**Try it:**
Reproduce the records exactly.
*** Opening of Records for processing ***
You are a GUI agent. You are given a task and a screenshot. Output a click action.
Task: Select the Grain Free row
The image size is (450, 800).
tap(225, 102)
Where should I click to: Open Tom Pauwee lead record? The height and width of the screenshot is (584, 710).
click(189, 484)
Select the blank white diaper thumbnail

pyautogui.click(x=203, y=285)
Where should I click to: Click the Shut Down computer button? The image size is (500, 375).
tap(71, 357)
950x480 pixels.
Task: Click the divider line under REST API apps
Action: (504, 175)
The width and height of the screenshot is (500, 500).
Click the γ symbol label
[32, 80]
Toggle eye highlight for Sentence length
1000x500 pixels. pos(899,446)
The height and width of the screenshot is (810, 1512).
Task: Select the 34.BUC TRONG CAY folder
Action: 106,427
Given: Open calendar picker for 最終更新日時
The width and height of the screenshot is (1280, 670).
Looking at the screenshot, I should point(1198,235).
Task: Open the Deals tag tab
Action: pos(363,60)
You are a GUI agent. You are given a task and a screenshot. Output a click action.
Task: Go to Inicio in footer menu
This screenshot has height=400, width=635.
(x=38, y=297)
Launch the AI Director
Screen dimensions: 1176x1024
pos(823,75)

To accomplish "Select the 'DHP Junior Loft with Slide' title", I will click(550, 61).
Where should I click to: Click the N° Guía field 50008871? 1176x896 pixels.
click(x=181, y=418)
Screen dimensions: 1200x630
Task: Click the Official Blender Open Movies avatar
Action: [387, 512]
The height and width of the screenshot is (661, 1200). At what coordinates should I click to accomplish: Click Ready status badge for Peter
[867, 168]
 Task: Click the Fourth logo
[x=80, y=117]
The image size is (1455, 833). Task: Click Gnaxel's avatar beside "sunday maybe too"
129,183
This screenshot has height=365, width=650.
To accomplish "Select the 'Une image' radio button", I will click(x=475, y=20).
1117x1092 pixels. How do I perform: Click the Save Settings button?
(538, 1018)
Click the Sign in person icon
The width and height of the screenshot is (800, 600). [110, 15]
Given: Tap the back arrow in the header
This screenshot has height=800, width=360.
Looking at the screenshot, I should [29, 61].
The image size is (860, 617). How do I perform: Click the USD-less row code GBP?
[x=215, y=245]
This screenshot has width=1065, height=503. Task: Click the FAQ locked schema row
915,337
*** Close of Records for processing ***
**Reply:**
You are a GUI agent. You are given a task and a screenshot. Output a click action.
Task: Select the Grain Free row
The image size is (450, 800).
tap(225, 102)
Where should I click to: Open Tom Pauwee lead record? The height and width of the screenshot is (584, 710).
click(189, 484)
Select the blank white diaper thumbnail

pyautogui.click(x=203, y=285)
Where should I click to: Click the Shut Down computer button? The image size is (500, 375).
tap(71, 357)
950x480 pixels.
Task: Click the divider line under REST API apps
Action: (504, 175)
The width and height of the screenshot is (500, 500).
Click the γ symbol label
[32, 80]
Toggle eye highlight for Sentence length
1000x500 pixels. pos(899,446)
The height and width of the screenshot is (810, 1512).
Task: Select the 34.BUC TRONG CAY folder
Action: 106,427
Given: Open calendar picker for 最終更新日時
The width and height of the screenshot is (1280, 670).
Looking at the screenshot, I should point(1198,235).
Task: Open the Deals tag tab
Action: pos(363,60)
You are a GUI agent. You are given a task and a screenshot. Output a click action.
Task: Go to Inicio in footer menu
This screenshot has height=400, width=635.
(x=38, y=297)
Launch the AI Director
Screen dimensions: 1176x1024
pos(823,75)

To accomplish "Select the 'DHP Junior Loft with Slide' title", I will click(550, 61).
Where should I click to: Click the N° Guía field 50008871? 1176x896 pixels.
click(x=181, y=418)
Screen dimensions: 1200x630
Task: Click the Official Blender Open Movies avatar
Action: [387, 512]
The height and width of the screenshot is (661, 1200). At what coordinates should I click to accomplish: Click Ready status badge for Peter
[867, 168]
 Task: Click the Fourth logo
[x=80, y=117]
The image size is (1455, 833). Task: Click Gnaxel's avatar beside "sunday maybe too"
129,183
This screenshot has height=365, width=650.
To accomplish "Select the 'Une image' radio button", I will click(x=475, y=20).
1117x1092 pixels. How do I perform: Click the Save Settings button?
(538, 1018)
Click the Sign in person icon
The width and height of the screenshot is (800, 600). [110, 15]
Given: Tap the back arrow in the header
This screenshot has height=800, width=360.
Looking at the screenshot, I should [29, 61].
The image size is (860, 617). How do I perform: Click the USD-less row code GBP?
[x=215, y=245]
This screenshot has width=1065, height=503. Task: Click the FAQ locked schema row
915,337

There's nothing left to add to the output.